INAH researchers have analyzed approximately 150 toothless skulls and other bones unearthed a decade ago in southeastern Mexico’s Comalapa Cave, in the town of Carrizal, near the border with Guatemala.
These human remains are not related to people killed in recent incidents of violence but correspond to individuals decapitated between 900 and 1200 AD.
When Mexican cops stumbled upon a pile of about 150 skulls in a cave near the Guatemalan border a decade ago, they thought they were looking at a crime scene.
In a way, they were correct, but it has turned out to be a very cold case dating back a millennium.
It took 10 years of tests and analysis to determine the toothless craniums of men and women were from sacrificial victims killed between AD 900 and 1200, the National Institute of Anthropology and History said Wednesday.“Believing they were looking at a crime scene, investigators collected the bones and started examining them in Tuxtla Gutierrez,” the state capital, the institute, known as INAH, said in a statement.
The police in 2012 weren’t being stupid; the border area around the town of Frontera Comalapa in southern Chiapas state has long been plagued by violence and immigrant trafficking.
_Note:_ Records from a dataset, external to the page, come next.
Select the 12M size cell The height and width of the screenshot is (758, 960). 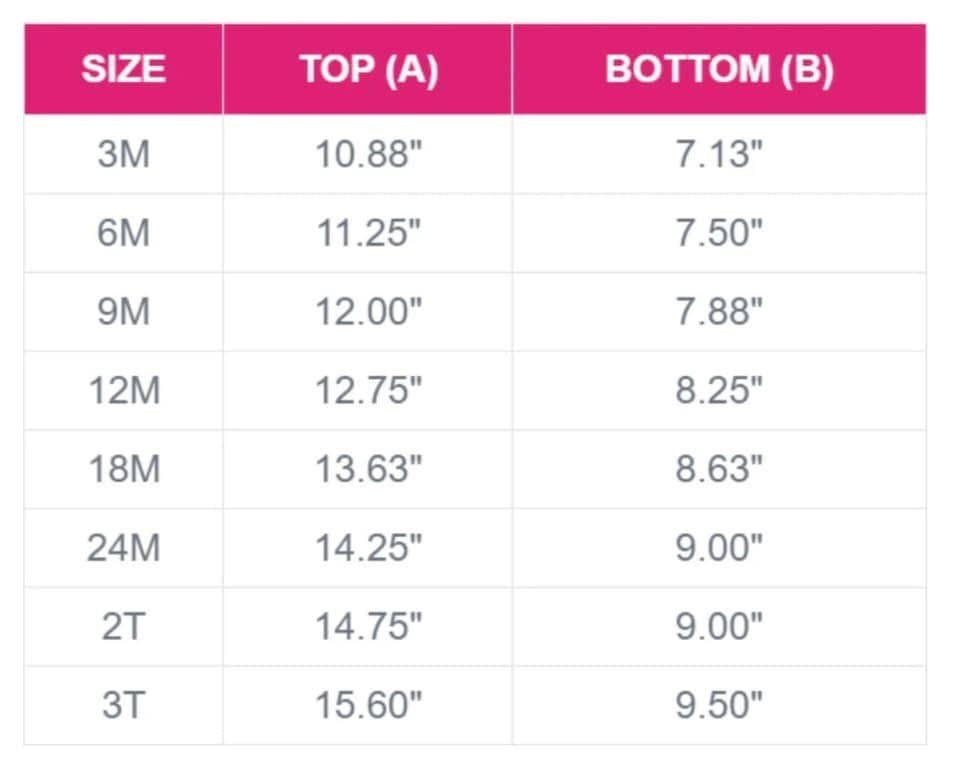point(123,391)
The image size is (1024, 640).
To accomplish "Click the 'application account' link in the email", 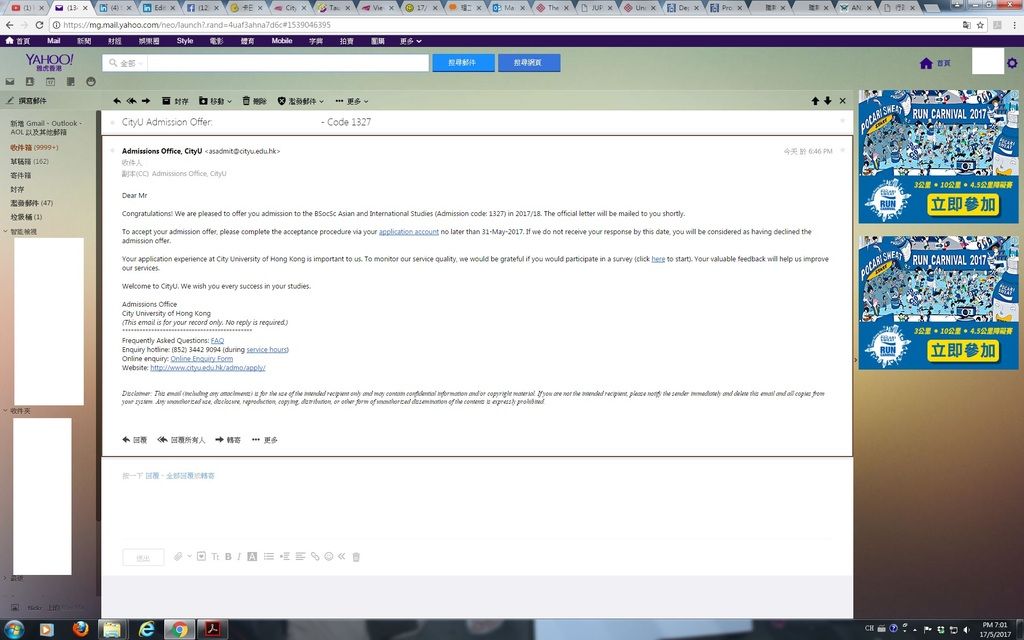I will (x=408, y=232).
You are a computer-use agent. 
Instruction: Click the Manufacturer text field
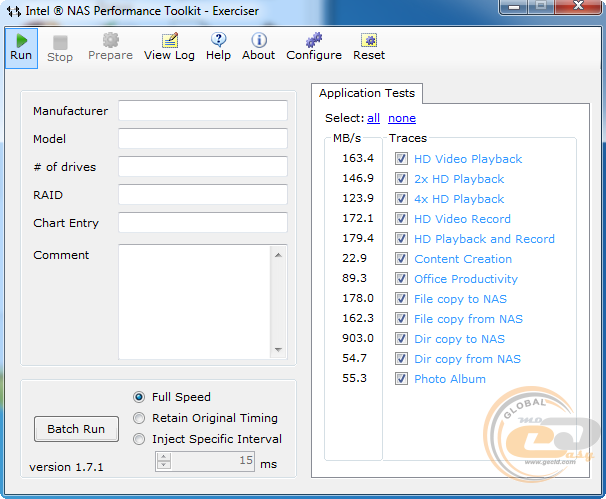click(202, 111)
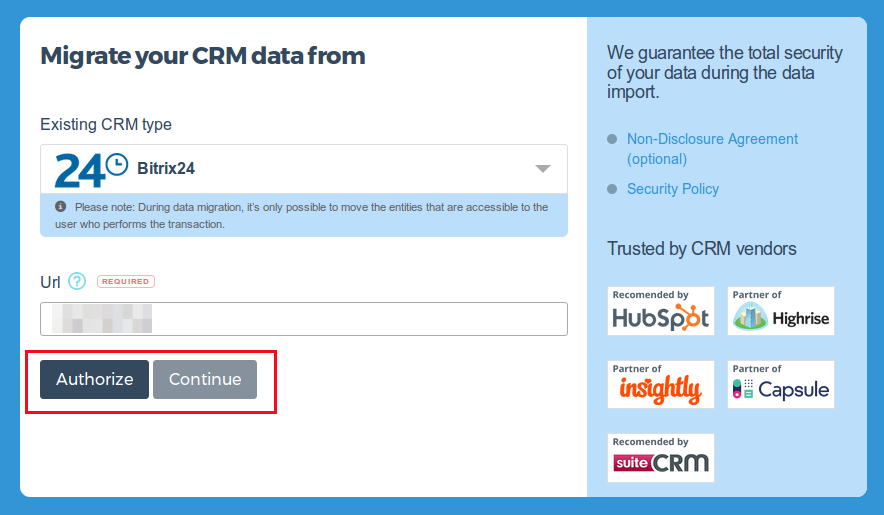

And pre-Hispanic skull piles in Mexico usually show a hole bashed through each side of every skull, and were usually found in ceremonial plazas, not caves.
But experts said Wednesday the victims in the cave had probably been ritually beheaded and the skulls put on display on a kind of trophy rack known as a “tzompantli.”
Spanish conquistadores wrote about seeing such gruesome racks in the 1520s, and some Spaniards’ heads even wound up on them.
There are more sacrificial skulls belonging to women compared to men.
The tzompantli in the Comalapa Cave in Chiapas, Mexico.
The skulls were on a display known as a “tzompantli.”
While usually strung on wooden poles using holes bashed through them — the common practice among the Aztecs and other cultures — experts say the cave skulls may have rested atop poles, rather than being strung on them.
Interestingly, there were more females than males among the victims, and none of them had any teeth.
In light of the cave experience, archaeologist Javier Montes de Paz said people should probably call archaeologists, not police.
“When people find something that could be in an archaeological context, don’t touch it and notify local authorities or directly the INAH,” he said.